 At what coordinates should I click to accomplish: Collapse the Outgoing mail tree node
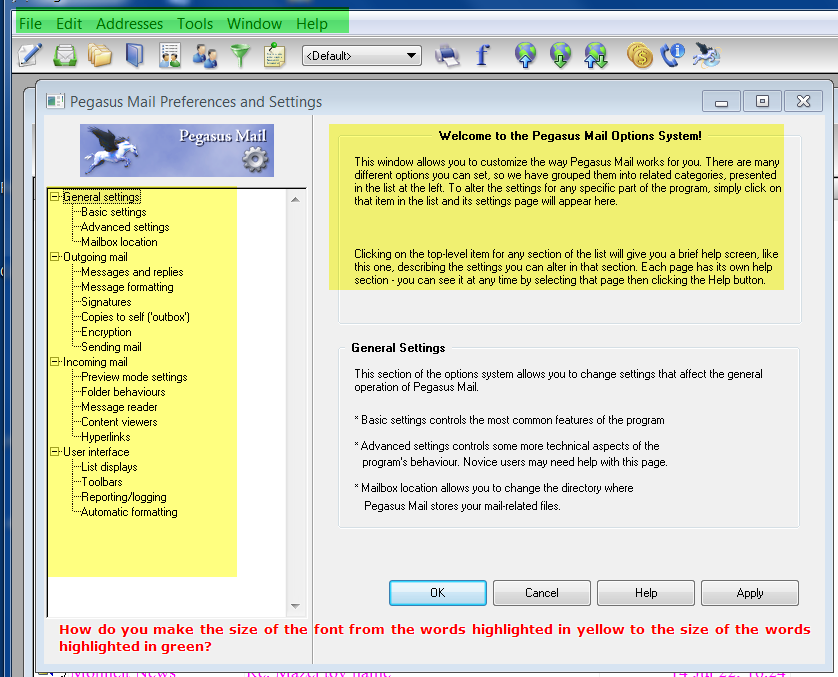pos(56,257)
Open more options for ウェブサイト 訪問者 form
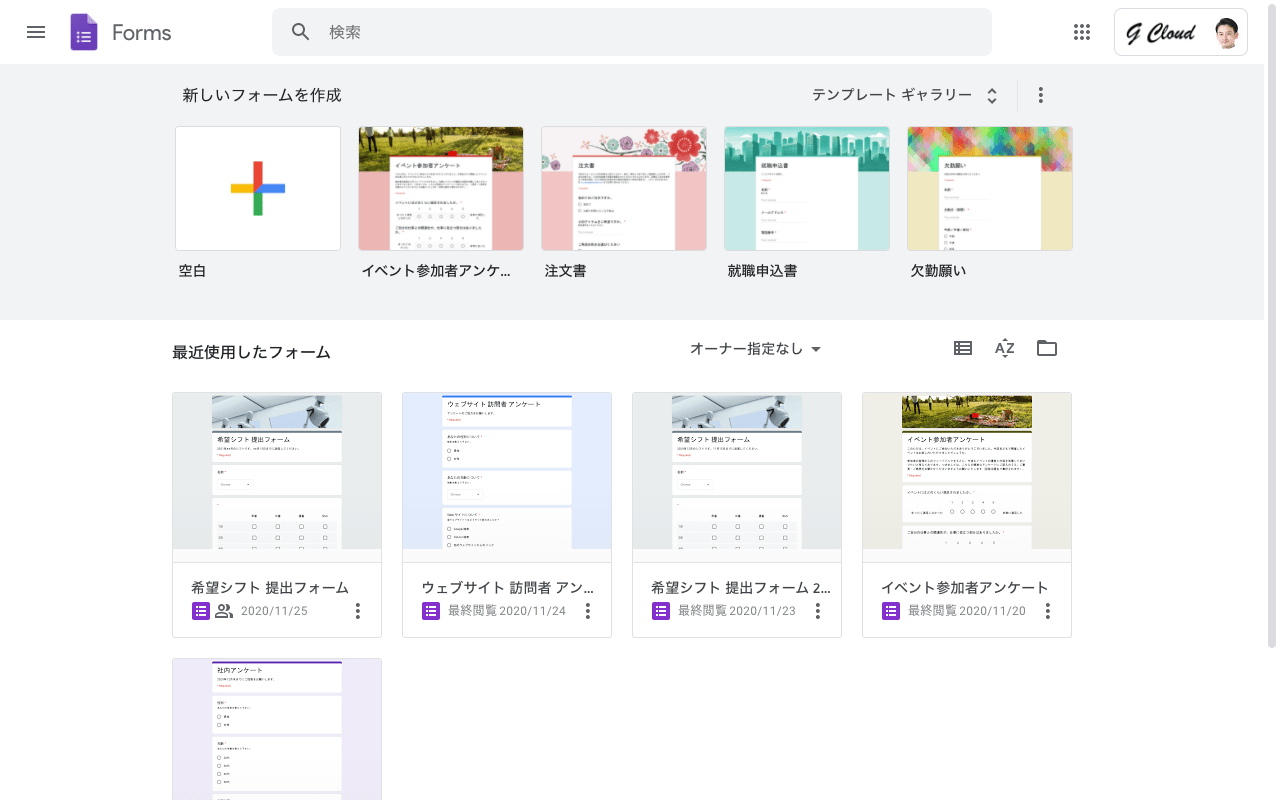Image resolution: width=1280 pixels, height=800 pixels. coord(588,611)
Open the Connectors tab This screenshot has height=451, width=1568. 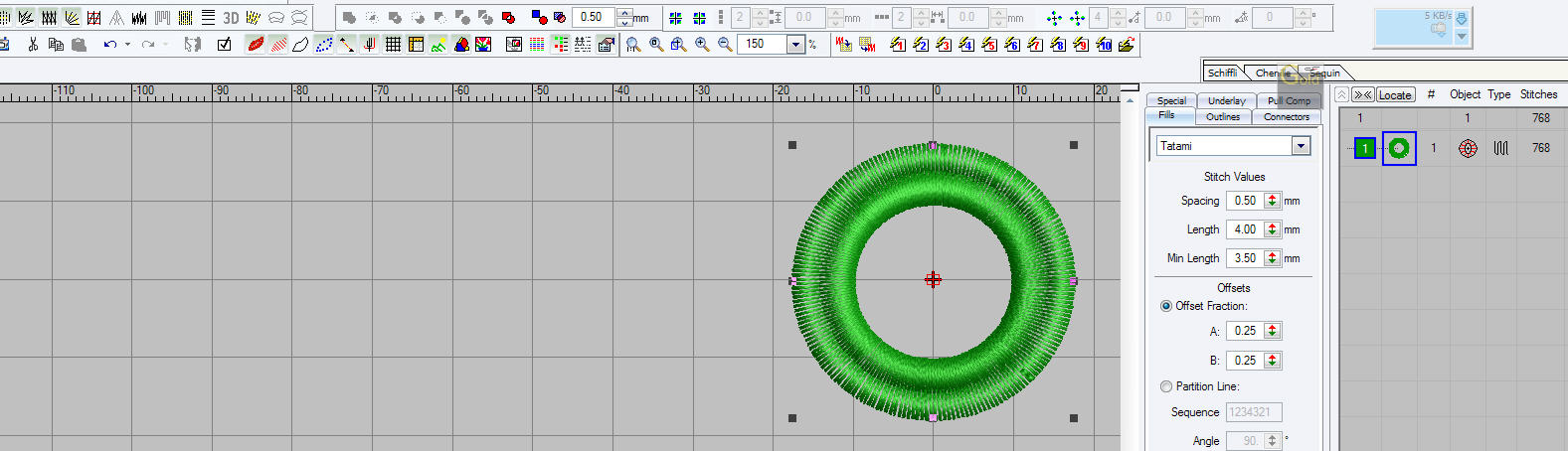[1286, 117]
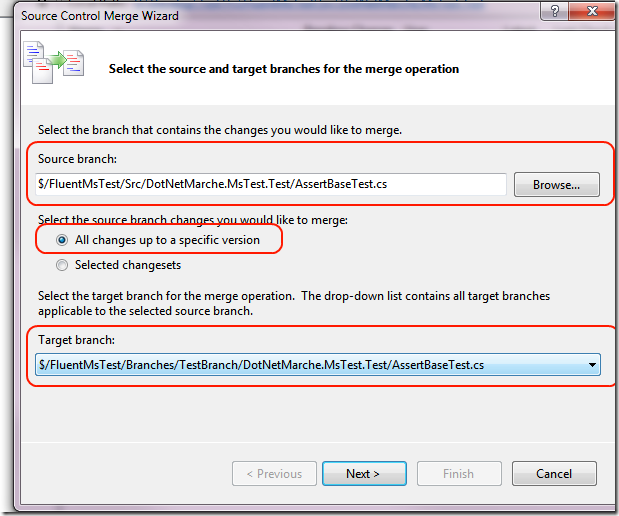Click the Finish button
The image size is (619, 516).
[459, 473]
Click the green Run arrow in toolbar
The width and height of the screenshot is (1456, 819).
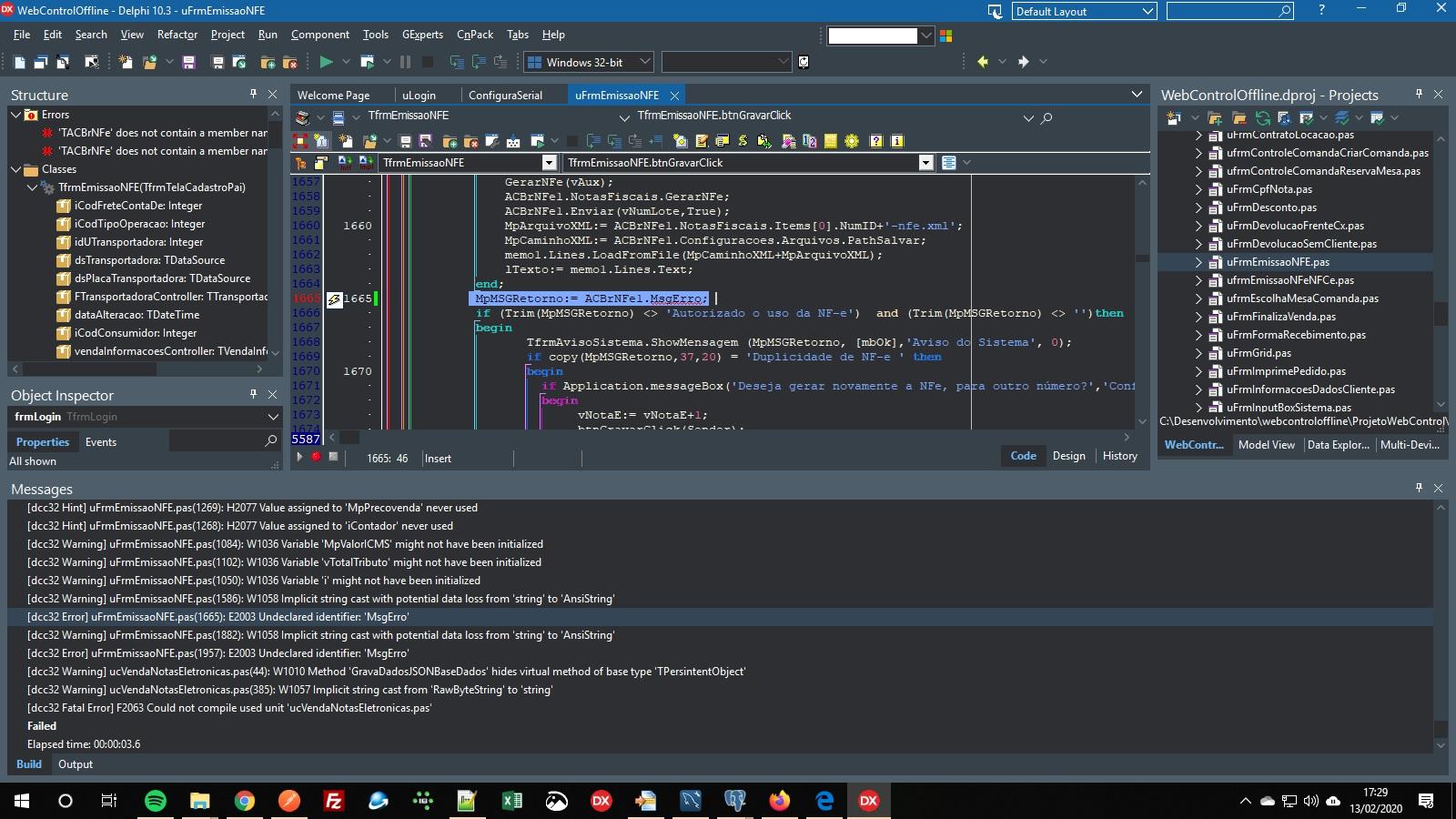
- - - - -
◆ **PROBLEM REQUIREMENTS**
Print exactly, and print only, the lines from the line with "Click the green Run arrow in toolbar" through the last line of the entries, both ends included. No pictures belong in the result.

◆ **WRITTEN RESPONSE**
Click the green Run arrow in toolbar
The width and height of the screenshot is (1456, 819).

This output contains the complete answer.